=== PROVIDED RECORDS ===

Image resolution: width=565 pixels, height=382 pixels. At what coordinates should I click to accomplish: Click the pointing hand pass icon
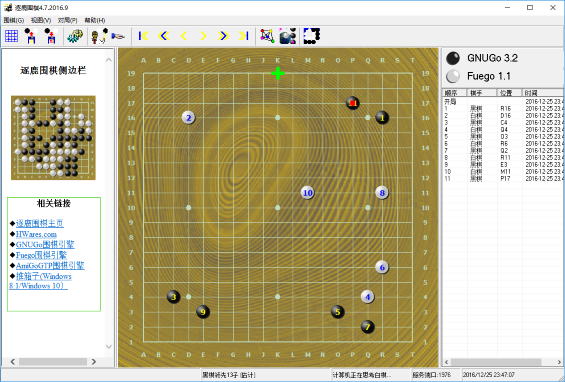[117, 36]
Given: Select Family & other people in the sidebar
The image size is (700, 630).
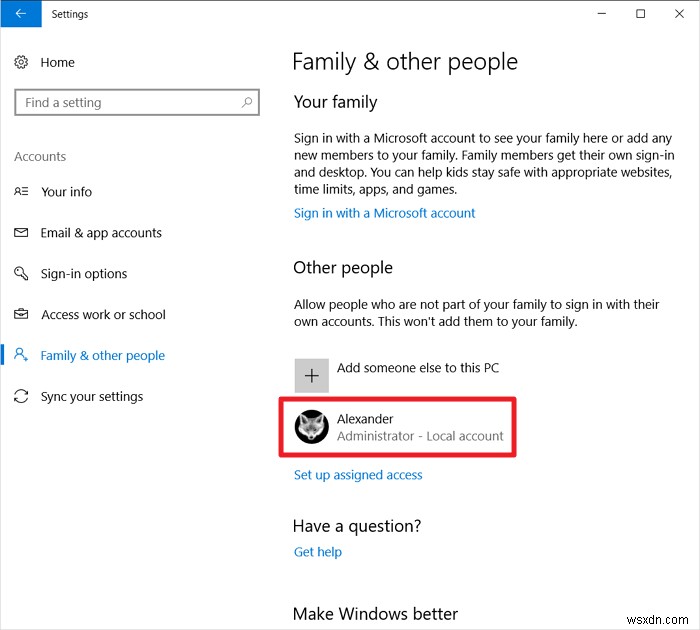Looking at the screenshot, I should coord(102,356).
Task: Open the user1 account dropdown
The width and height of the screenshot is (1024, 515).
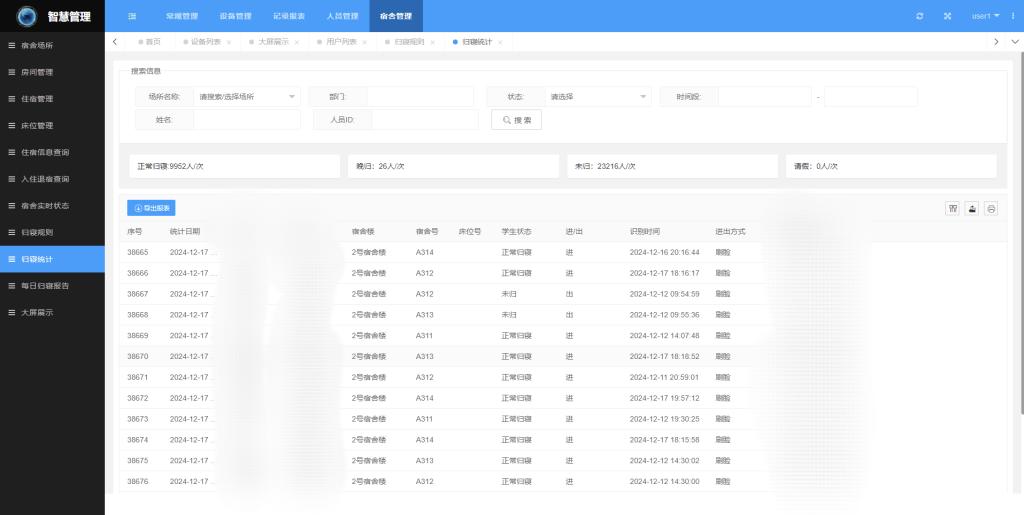Action: point(985,16)
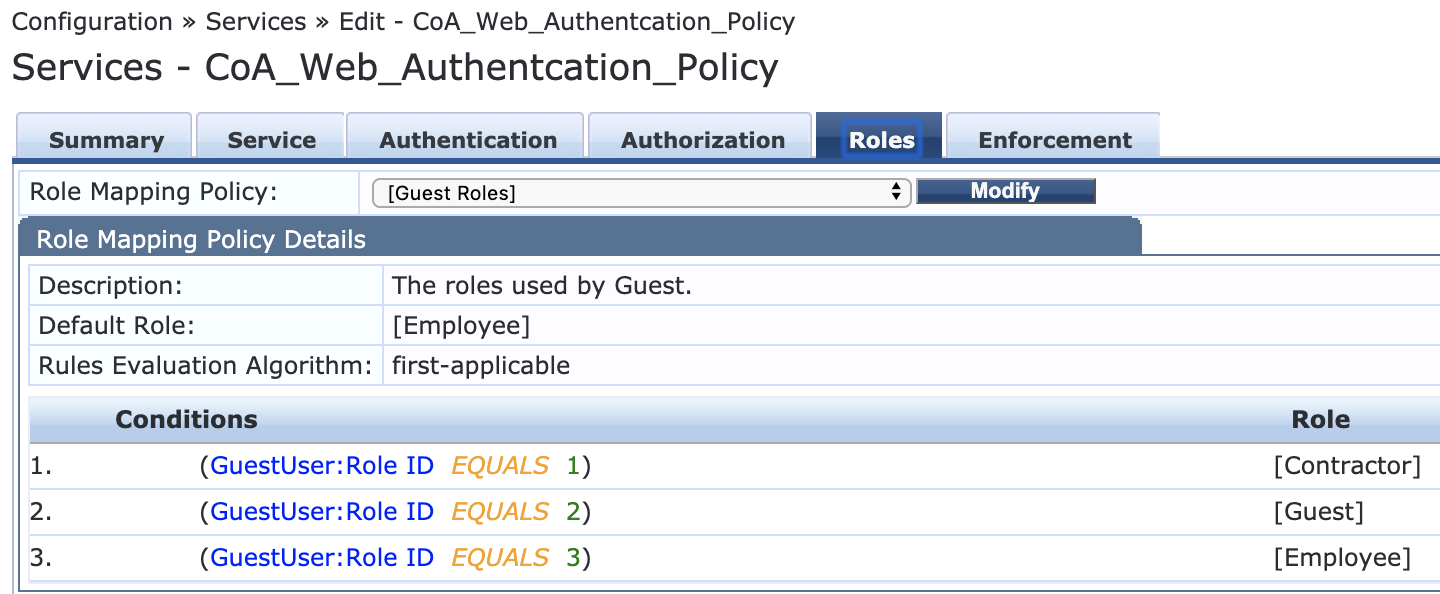This screenshot has width=1440, height=594.
Task: Click the [Guest] role in rule 2
Action: [x=1318, y=512]
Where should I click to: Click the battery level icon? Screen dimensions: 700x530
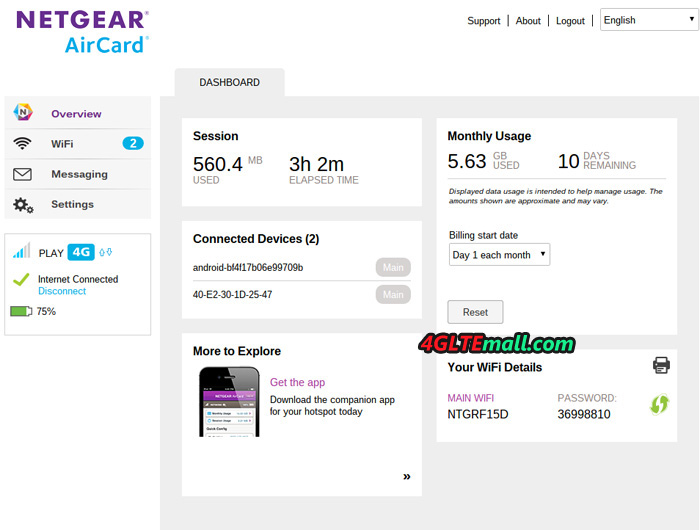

===

**WHAT YOU SHOULD DO:** Write out every line of the records above word for word, leaving out the pictures.

**ANSWER TO THE PROBLEM:**
Image resolution: width=565 pixels, height=382 pixels. At what coordinates should I click to accomplish: Click the pointing hand pass icon
[117, 36]
Given: Select Family & other people in the sidebar
The image size is (700, 630).
Looking at the screenshot, I should coord(102,356).
Task: Open the user1 account dropdown
The width and height of the screenshot is (1024, 515).
Action: point(985,16)
This screenshot has width=1440, height=594.
Task: Click the [Guest] role in rule 2
Action: [x=1318, y=512]
Where should I click to: Click the battery level icon? Screen dimensions: 700x530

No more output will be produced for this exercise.